[[ SOURCE DATA open ]]

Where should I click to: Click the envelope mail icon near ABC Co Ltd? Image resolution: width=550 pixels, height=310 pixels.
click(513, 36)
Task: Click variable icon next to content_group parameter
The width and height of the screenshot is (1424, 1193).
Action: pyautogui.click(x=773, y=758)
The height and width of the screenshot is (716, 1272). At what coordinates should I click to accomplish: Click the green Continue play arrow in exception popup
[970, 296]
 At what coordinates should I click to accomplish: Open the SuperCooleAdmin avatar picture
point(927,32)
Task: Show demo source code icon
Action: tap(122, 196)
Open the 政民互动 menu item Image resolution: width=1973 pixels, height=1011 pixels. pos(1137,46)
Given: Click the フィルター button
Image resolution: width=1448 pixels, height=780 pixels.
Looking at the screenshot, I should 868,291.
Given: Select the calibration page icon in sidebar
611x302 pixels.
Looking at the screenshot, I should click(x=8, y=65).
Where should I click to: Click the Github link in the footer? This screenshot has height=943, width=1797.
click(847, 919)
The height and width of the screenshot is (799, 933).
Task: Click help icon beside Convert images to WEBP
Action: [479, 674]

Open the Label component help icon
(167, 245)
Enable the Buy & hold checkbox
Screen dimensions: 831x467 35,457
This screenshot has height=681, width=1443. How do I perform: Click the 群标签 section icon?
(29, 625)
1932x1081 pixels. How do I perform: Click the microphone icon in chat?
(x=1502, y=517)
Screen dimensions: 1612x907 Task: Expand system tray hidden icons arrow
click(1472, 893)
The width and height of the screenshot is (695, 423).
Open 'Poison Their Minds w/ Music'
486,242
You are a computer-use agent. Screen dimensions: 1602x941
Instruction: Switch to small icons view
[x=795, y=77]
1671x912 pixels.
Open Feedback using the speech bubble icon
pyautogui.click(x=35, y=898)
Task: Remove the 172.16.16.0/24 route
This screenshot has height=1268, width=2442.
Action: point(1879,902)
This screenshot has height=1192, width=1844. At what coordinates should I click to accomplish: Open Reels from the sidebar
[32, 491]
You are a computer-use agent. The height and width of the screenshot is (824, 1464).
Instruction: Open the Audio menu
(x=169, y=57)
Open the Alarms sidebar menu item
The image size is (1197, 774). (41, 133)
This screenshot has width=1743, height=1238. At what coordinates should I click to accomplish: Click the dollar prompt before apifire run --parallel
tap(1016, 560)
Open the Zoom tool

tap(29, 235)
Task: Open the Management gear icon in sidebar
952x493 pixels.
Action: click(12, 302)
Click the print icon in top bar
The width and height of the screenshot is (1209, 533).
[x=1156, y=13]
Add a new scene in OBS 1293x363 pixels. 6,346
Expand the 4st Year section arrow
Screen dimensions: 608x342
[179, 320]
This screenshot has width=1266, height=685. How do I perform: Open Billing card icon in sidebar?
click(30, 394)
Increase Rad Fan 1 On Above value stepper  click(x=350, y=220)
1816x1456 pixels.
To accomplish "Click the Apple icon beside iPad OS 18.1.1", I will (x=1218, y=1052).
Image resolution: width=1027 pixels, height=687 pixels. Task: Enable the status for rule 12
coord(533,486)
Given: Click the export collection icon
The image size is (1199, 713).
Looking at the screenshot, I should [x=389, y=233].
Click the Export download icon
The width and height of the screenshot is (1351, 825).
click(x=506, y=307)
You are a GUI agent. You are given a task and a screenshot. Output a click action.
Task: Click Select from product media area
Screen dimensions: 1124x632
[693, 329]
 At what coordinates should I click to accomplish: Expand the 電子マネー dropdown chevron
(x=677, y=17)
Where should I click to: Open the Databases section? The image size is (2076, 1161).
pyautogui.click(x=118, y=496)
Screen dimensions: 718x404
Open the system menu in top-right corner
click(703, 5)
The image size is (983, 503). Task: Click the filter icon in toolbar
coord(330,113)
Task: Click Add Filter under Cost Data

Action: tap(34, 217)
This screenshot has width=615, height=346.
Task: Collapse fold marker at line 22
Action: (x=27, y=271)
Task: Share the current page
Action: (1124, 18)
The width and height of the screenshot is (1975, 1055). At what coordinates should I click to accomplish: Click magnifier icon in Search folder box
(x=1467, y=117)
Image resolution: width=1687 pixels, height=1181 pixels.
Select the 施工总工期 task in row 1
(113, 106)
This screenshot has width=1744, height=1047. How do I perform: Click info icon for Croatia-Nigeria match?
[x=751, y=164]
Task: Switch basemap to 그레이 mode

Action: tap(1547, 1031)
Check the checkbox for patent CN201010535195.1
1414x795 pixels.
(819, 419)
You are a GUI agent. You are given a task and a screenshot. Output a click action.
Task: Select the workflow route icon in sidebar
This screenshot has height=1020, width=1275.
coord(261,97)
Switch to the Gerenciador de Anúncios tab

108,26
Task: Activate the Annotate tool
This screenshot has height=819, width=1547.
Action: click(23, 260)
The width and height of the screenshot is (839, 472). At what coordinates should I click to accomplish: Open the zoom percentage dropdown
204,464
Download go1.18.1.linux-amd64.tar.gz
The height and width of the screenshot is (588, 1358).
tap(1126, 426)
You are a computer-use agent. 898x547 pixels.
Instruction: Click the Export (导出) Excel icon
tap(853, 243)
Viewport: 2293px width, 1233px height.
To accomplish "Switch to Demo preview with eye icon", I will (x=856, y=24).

[[ SOURCE DATA closed ]]

▸ **WORK TASK**: Each record above should be restated word for word.

▸ **ANSWER TO THE PROBLEM**:
Where should I click to: Click the envelope mail icon near ABC Co Ltd? Image resolution: width=550 pixels, height=310 pixels.
click(513, 36)
Task: Click variable icon next to content_group parameter
The width and height of the screenshot is (1424, 1193).
Action: pyautogui.click(x=773, y=758)
The height and width of the screenshot is (716, 1272). At what coordinates should I click to accomplish: Click the green Continue play arrow in exception popup
[970, 296]
 At what coordinates should I click to accomplish: Open the SuperCooleAdmin avatar picture
point(927,32)
Task: Show demo source code icon
Action: tap(122, 196)
Open the 政民互动 menu item Image resolution: width=1973 pixels, height=1011 pixels. pos(1137,46)
Given: Click the フィルター button
Image resolution: width=1448 pixels, height=780 pixels.
Looking at the screenshot, I should 868,291.
Given: Select the calibration page icon in sidebar
611x302 pixels.
Looking at the screenshot, I should click(x=8, y=65).
Where should I click to: Click the Github link in the footer? This screenshot has height=943, width=1797.
click(847, 919)
The height and width of the screenshot is (799, 933).
Task: Click help icon beside Convert images to WEBP
Action: [479, 674]

Open the Label component help icon
(167, 245)
Enable the Buy & hold checkbox
Screen dimensions: 831x467 35,457
This screenshot has height=681, width=1443. How do I perform: Click the 群标签 section icon?
(29, 625)
1932x1081 pixels. How do I perform: Click the microphone icon in chat?
(x=1502, y=517)
Screen dimensions: 1612x907 Task: Expand system tray hidden icons arrow
click(1472, 893)
The width and height of the screenshot is (695, 423).
Open 'Poison Their Minds w/ Music'
486,242
You are a computer-use agent. Screen dimensions: 1602x941
Instruction: Switch to small icons view
[x=795, y=77]
1671x912 pixels.
Open Feedback using the speech bubble icon
pyautogui.click(x=35, y=898)
Task: Remove the 172.16.16.0/24 route
This screenshot has height=1268, width=2442.
Action: point(1879,902)
This screenshot has height=1192, width=1844. At what coordinates should I click to accomplish: Open Reels from the sidebar
[32, 491]
You are a computer-use agent. The height and width of the screenshot is (824, 1464).
Instruction: Open the Audio menu
(x=169, y=57)
Open the Alarms sidebar menu item
The image size is (1197, 774). (41, 133)
This screenshot has width=1743, height=1238. At what coordinates should I click to accomplish: Click the dollar prompt before apifire run --parallel
tap(1016, 560)
Open the Zoom tool

tap(29, 235)
Task: Open the Management gear icon in sidebar
952x493 pixels.
Action: click(12, 302)
Click the print icon in top bar
The width and height of the screenshot is (1209, 533).
[x=1156, y=13]
Add a new scene in OBS 1293x363 pixels. 6,346
Expand the 4st Year section arrow
Screen dimensions: 608x342
[179, 320]
This screenshot has width=1266, height=685. How do I perform: Open Billing card icon in sidebar?
click(30, 394)
Increase Rad Fan 1 On Above value stepper  click(x=350, y=220)
1816x1456 pixels.
To accomplish "Click the Apple icon beside iPad OS 18.1.1", I will (x=1218, y=1052).
Image resolution: width=1027 pixels, height=687 pixels. Task: Enable the status for rule 12
coord(533,486)
Given: Click the export collection icon
The image size is (1199, 713).
Looking at the screenshot, I should [x=389, y=233].
Click the Export download icon
The width and height of the screenshot is (1351, 825).
click(x=506, y=307)
You are a GUI agent. You are given a task and a screenshot. Output a click action.
Task: Click Select from product media area
Screen dimensions: 1124x632
[693, 329]
 At what coordinates should I click to accomplish: Expand the 電子マネー dropdown chevron
(x=677, y=17)
Where should I click to: Open the Databases section? The image size is (2076, 1161).
pyautogui.click(x=118, y=496)
Screen dimensions: 718x404
Open the system menu in top-right corner
click(703, 5)
The image size is (983, 503). Task: Click the filter icon in toolbar
coord(330,113)
Task: Click Add Filter under Cost Data

Action: tap(34, 217)
This screenshot has width=615, height=346.
Task: Collapse fold marker at line 22
Action: (x=27, y=271)
Task: Share the current page
Action: (1124, 18)
The width and height of the screenshot is (1975, 1055). At what coordinates should I click to accomplish: Click magnifier icon in Search folder box
(x=1467, y=117)
Image resolution: width=1687 pixels, height=1181 pixels.
Select the 施工总工期 task in row 1
(113, 106)
This screenshot has width=1744, height=1047. How do I perform: Click info icon for Croatia-Nigeria match?
[x=751, y=164]
Task: Switch basemap to 그레이 mode

Action: tap(1547, 1031)
Check the checkbox for patent CN201010535195.1
1414x795 pixels.
(819, 419)
You are a GUI agent. You are given a task and a screenshot. Output a click action.
Task: Select the workflow route icon in sidebar
This screenshot has height=1020, width=1275.
coord(261,97)
Switch to the Gerenciador de Anúncios tab

108,26
Task: Activate the Annotate tool
This screenshot has height=819, width=1547.
Action: click(23, 260)
The width and height of the screenshot is (839, 472). At what coordinates should I click to accomplish: Open the zoom percentage dropdown
204,464
Download go1.18.1.linux-amd64.tar.gz
The height and width of the screenshot is (588, 1358).
tap(1126, 426)
You are a computer-use agent. 898x547 pixels.
Instruction: Click the Export (导出) Excel icon
tap(853, 243)
Viewport: 2293px width, 1233px height.
To accomplish "Switch to Demo preview with eye icon", I will (x=856, y=24).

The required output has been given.